To check that their recombination factor calculations were accurate, the ELI-NP team studied the behaviours of the ions within the four chambers using computer simulations. These models are particularly important for predicting the influences which the four ion chambers have on each other; a factor which would make proton beam measurements even more difficult if not addressed. Since the interactions between ion chambers are depending upon a large number of factors, it can be rather complex, but the team’s modelling techniques, combined with their recombination factor measurements, will likely ensure the success of the ELIDOSE project’s detector.
A promising future for dosimetry
Having implemented these techniques, the researchers now aim to use these simulations to further improve the accuracy of their detector. Through their initial demonstrations of the capabilities of QUADRO-fm, the ELI-NP team have shown that the detector can be a reliable tool for measuring the doses in pulsed proton beams. The new detector proposed in the ELIDOSE project offers important improvements to the dosimetry tools used by medical physicists in the hospitals. Through further studies, Dr Vasilache’s team now hope to further improve the accuracy of their detector and add new capabilities.

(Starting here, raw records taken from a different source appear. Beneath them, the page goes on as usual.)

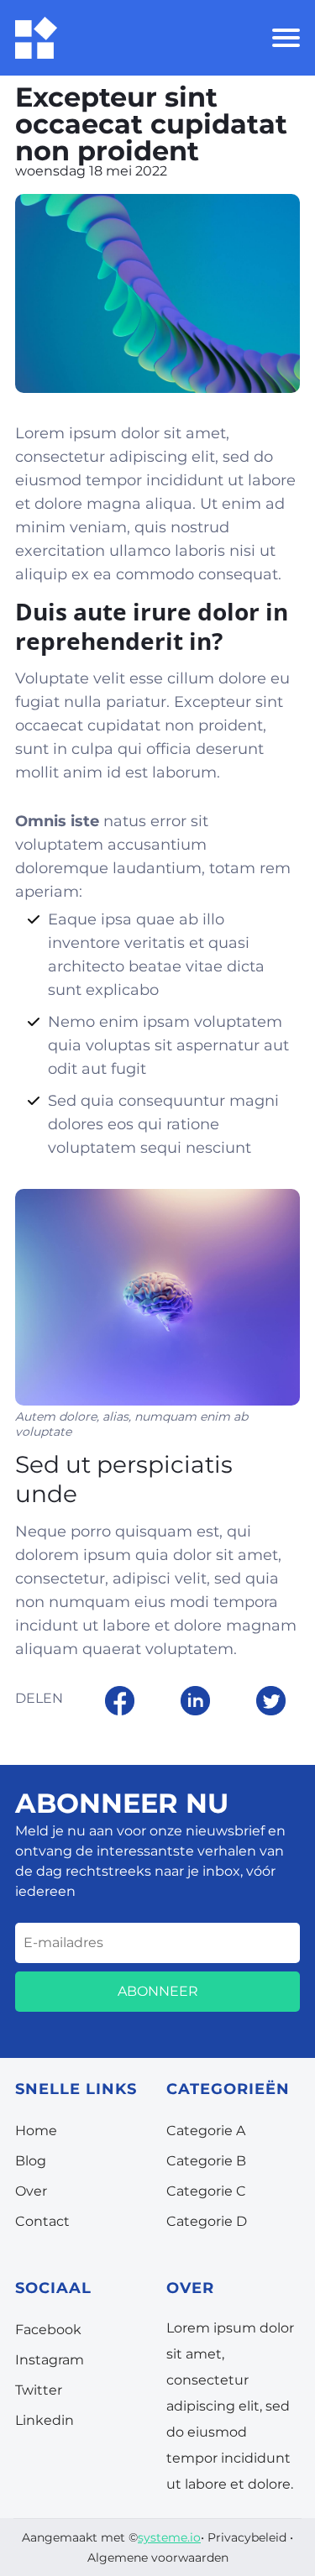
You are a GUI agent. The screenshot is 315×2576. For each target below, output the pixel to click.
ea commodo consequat (185, 574)
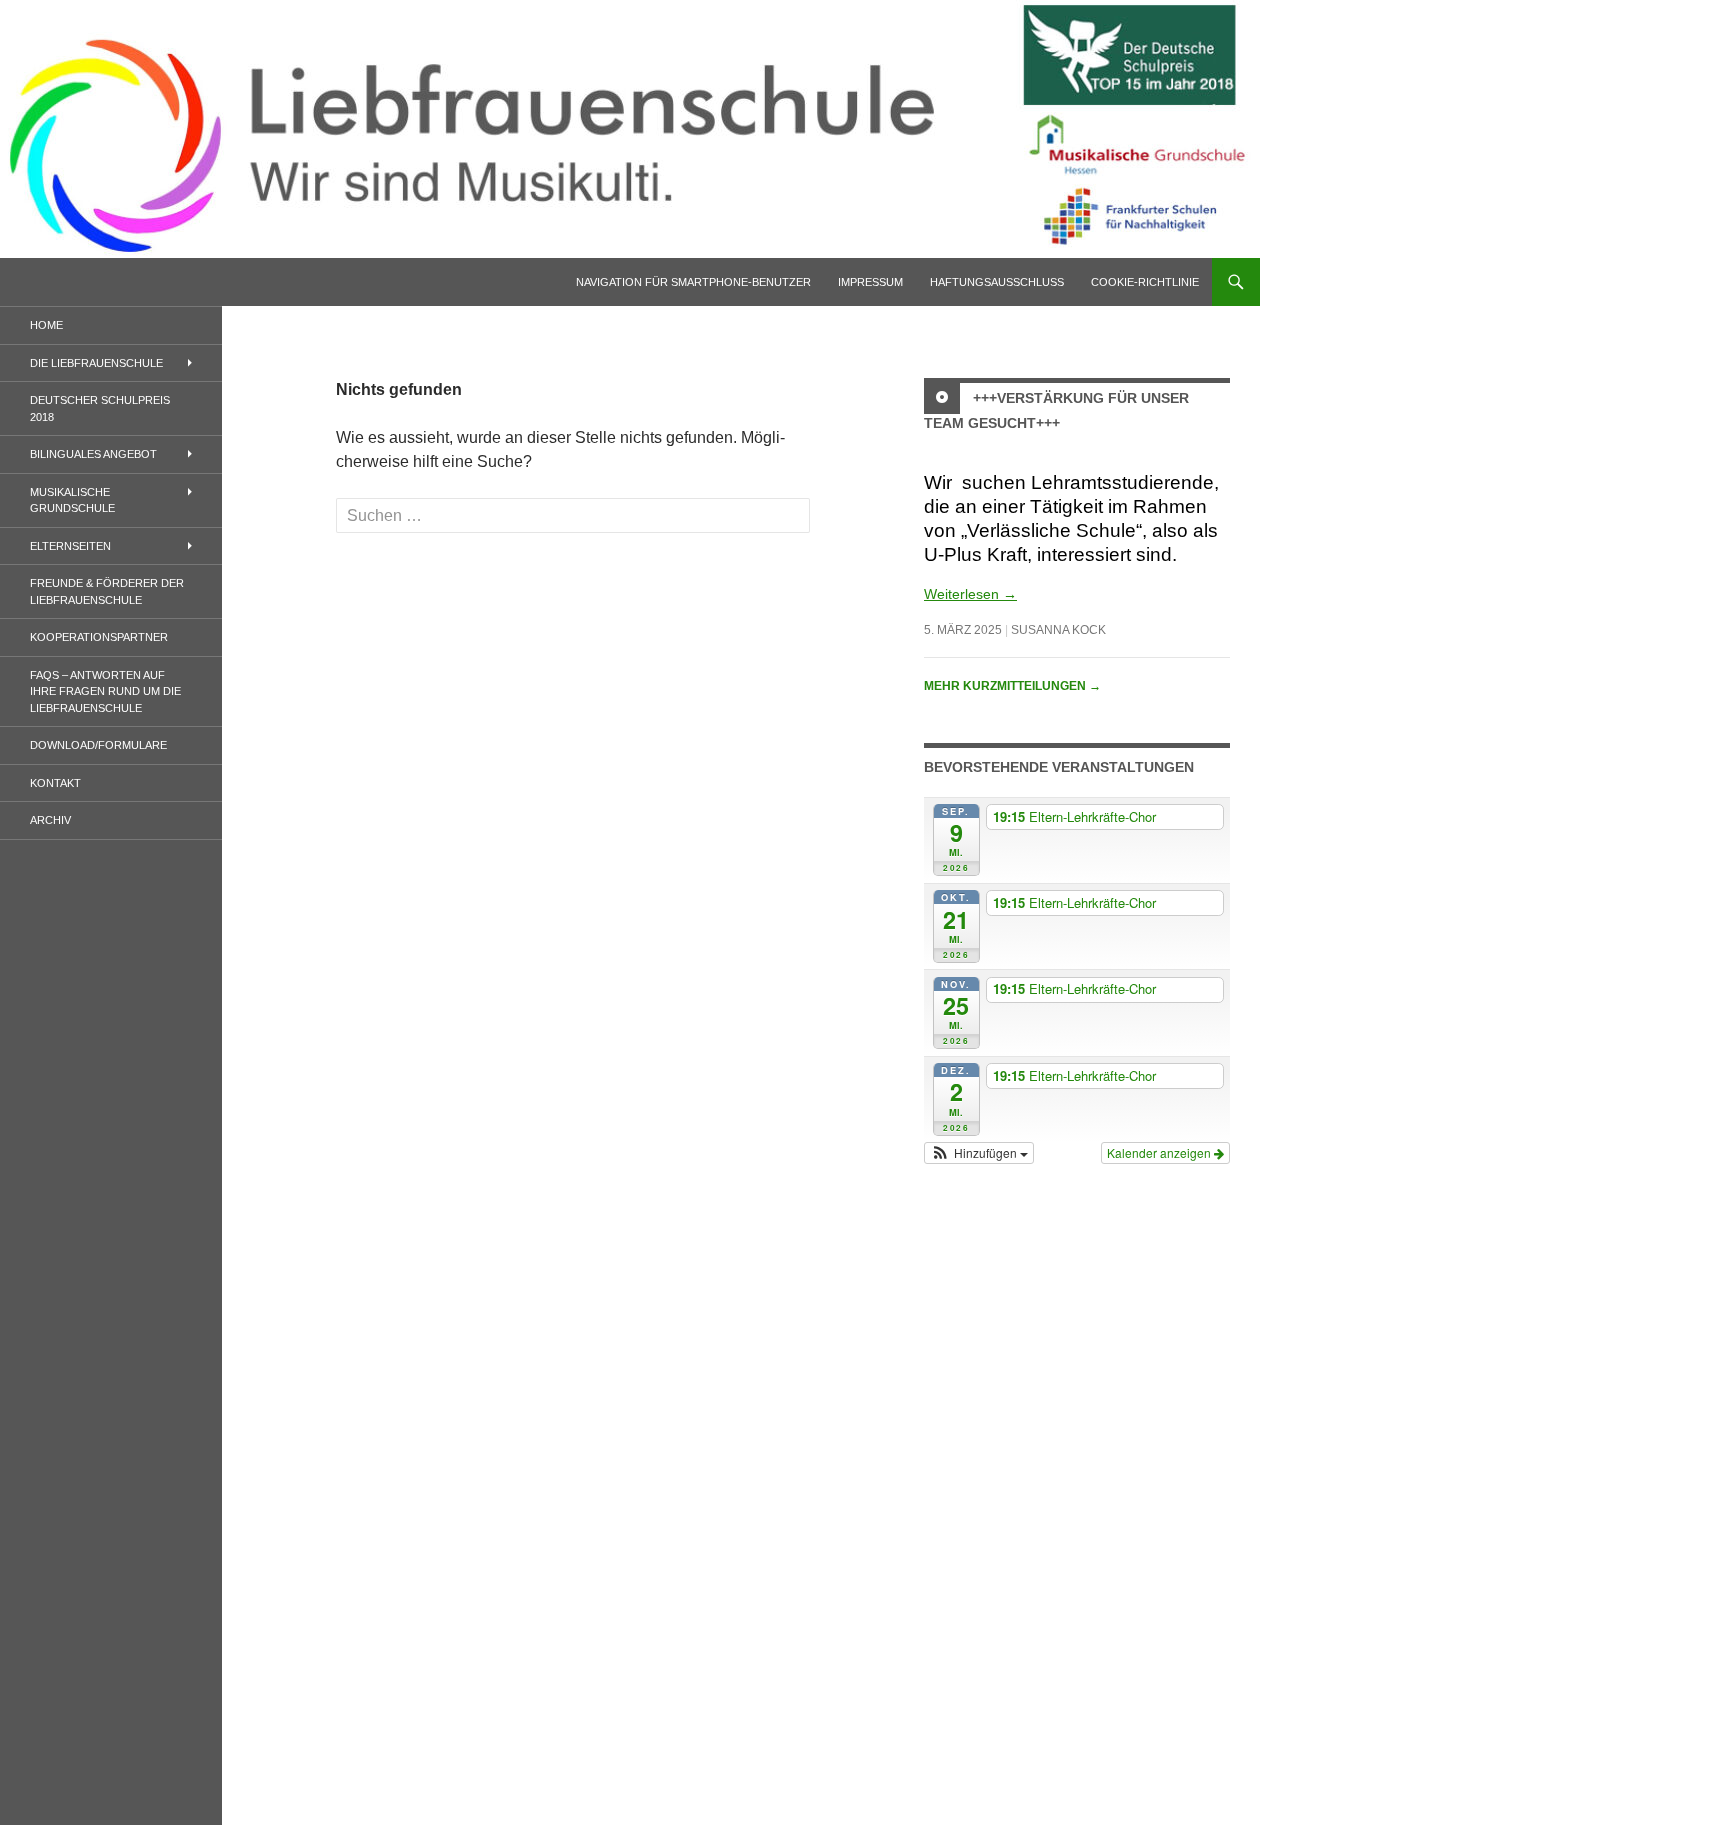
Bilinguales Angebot (93, 454)
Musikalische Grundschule (72, 500)
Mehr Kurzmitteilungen (1012, 686)
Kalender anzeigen (1160, 1152)
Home (46, 325)
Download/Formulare (98, 745)
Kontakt (55, 783)
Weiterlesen (970, 594)
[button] (979, 1153)
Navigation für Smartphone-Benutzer (693, 282)
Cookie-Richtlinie (1145, 282)
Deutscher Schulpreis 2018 (100, 408)
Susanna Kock (1058, 630)
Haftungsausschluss (997, 282)
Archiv (50, 820)
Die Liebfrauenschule (96, 363)
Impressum (870, 282)
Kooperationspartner (99, 637)
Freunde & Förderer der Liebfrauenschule (107, 591)
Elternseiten (70, 546)
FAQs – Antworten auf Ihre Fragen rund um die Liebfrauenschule (105, 691)
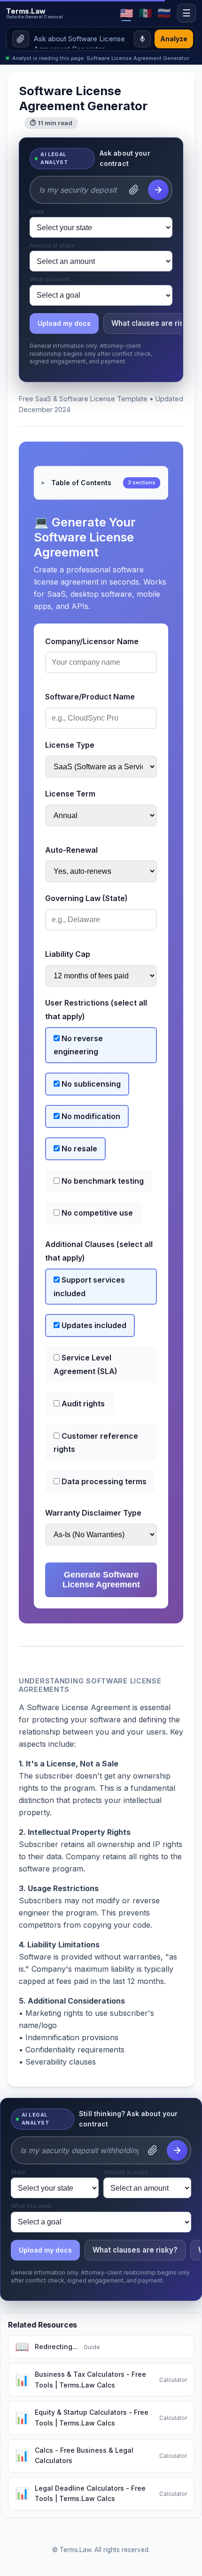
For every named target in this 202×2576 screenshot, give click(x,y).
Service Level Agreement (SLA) (85, 1364)
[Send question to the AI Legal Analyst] (158, 190)
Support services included (89, 1286)
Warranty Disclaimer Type (93, 1512)
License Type (69, 745)
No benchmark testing (102, 1181)
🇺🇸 (126, 13)
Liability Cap (67, 954)
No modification (90, 1116)
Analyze (173, 39)
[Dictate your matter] (142, 38)
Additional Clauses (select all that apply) (99, 1250)
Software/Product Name (90, 696)
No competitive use (96, 1212)
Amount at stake (52, 245)
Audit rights (82, 1403)
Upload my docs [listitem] (64, 323)
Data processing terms (103, 1481)
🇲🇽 (145, 13)
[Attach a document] (134, 190)
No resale (78, 1148)
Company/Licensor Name (92, 641)
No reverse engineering (78, 1045)
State (37, 212)
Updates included (93, 1325)
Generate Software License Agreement (101, 1579)
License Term (70, 793)
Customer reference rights (96, 1442)
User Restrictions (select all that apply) (96, 1009)
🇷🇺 (164, 13)
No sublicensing (90, 1084)
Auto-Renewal (71, 850)
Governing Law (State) (86, 898)
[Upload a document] (20, 38)
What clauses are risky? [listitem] (135, 2250)
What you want (50, 279)
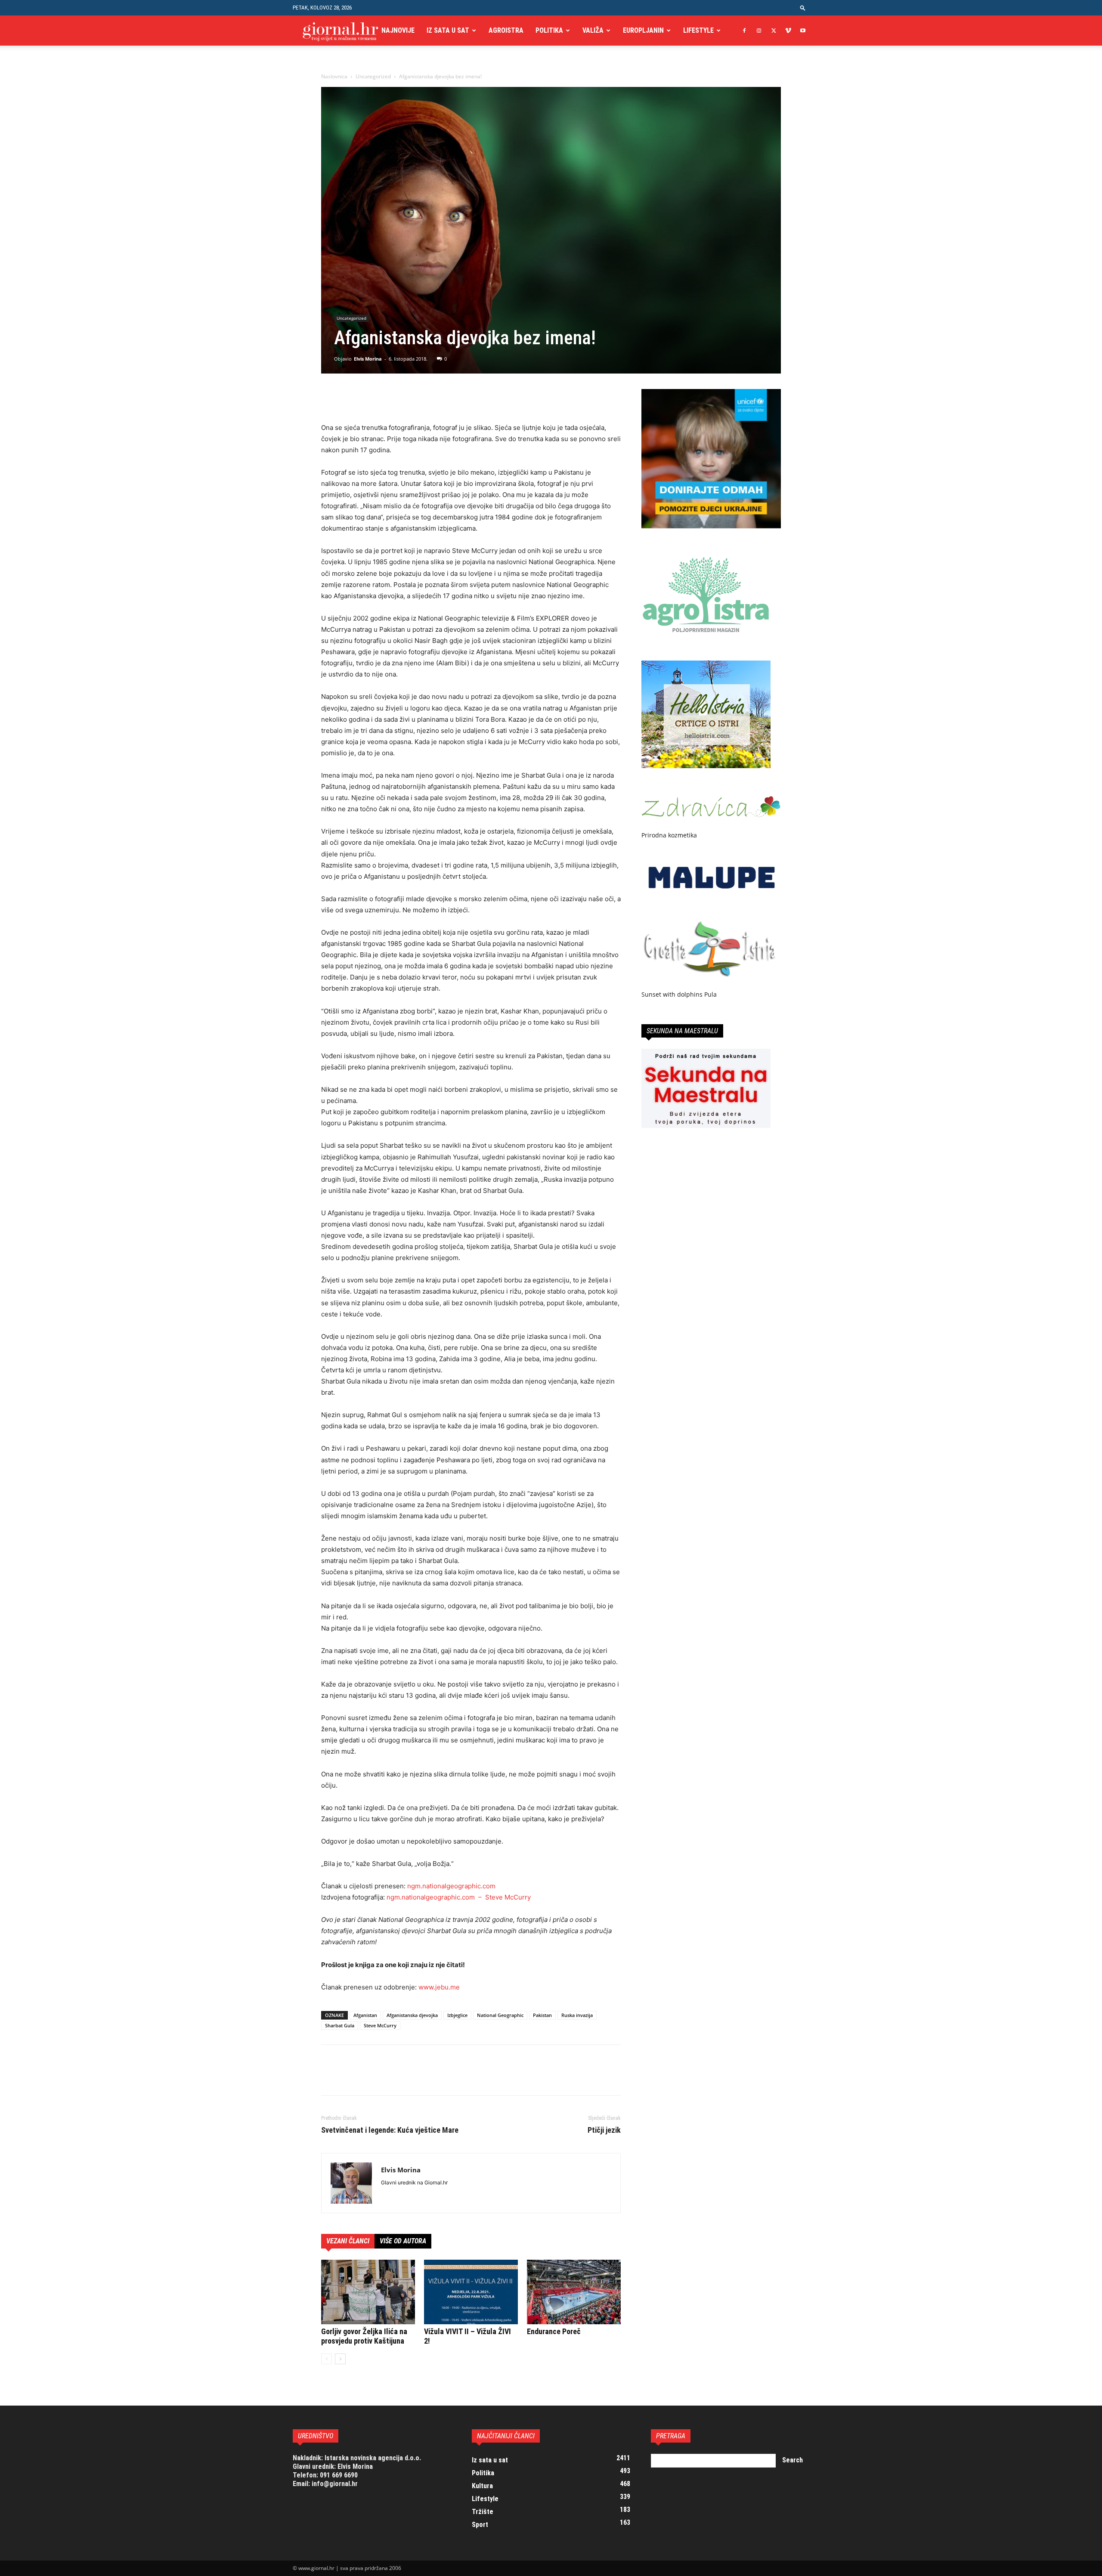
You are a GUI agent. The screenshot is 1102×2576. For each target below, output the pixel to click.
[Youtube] (802, 30)
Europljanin (643, 30)
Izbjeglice (457, 2015)
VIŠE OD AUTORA (403, 2241)
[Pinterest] (369, 397)
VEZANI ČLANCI (347, 2241)
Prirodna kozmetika (669, 835)
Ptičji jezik (604, 2130)
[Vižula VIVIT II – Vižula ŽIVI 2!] (471, 2292)
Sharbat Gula (339, 2025)
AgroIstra (506, 30)
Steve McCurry (380, 2025)
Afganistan (365, 2015)
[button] (802, 7)
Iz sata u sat (448, 30)
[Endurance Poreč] (574, 2292)
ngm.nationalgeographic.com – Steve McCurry (459, 1897)
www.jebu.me (439, 1987)
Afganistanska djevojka (412, 2015)
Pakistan (542, 2015)
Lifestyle (698, 30)
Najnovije (398, 30)
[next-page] (340, 2359)
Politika (549, 30)
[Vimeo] (788, 30)
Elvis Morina (368, 358)
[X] (773, 30)
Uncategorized (373, 76)
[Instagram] (758, 30)
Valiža (593, 30)
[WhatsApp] (389, 397)
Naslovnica (334, 76)
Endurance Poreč (554, 2331)
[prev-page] (326, 2359)
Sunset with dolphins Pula (679, 994)
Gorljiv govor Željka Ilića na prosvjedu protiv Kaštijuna (364, 2336)
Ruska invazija (577, 2015)
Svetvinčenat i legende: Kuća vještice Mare (389, 2130)
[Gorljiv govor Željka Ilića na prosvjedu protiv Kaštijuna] (368, 2292)
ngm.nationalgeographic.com (451, 1886)
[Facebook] (744, 30)
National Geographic (500, 2015)
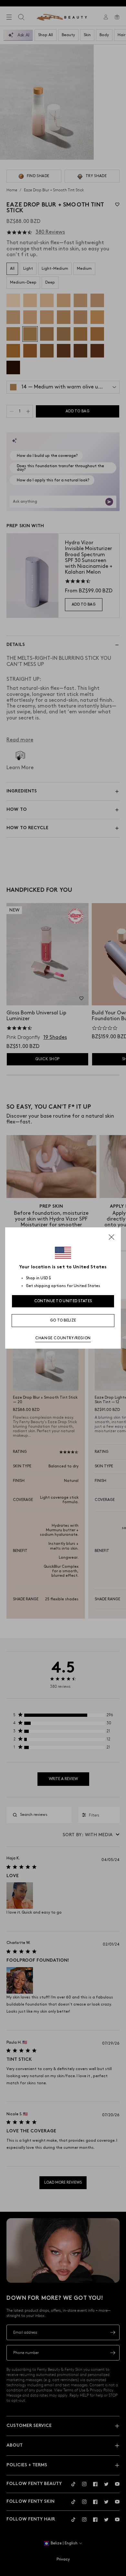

What first sparked your interest in this field of research?
<>I started to look into dosimetry when I was undertaking research into health physics. The project I was involved with aimed to predict the risks carried by radiation exposure. It was clear that building an accurate dose-response model was heavily reliant, amongst other things, on the accurate dosimetry of the radiation field. As I became more and more interested in the dose-response models, I also became interested in the development of accurate dosimetry.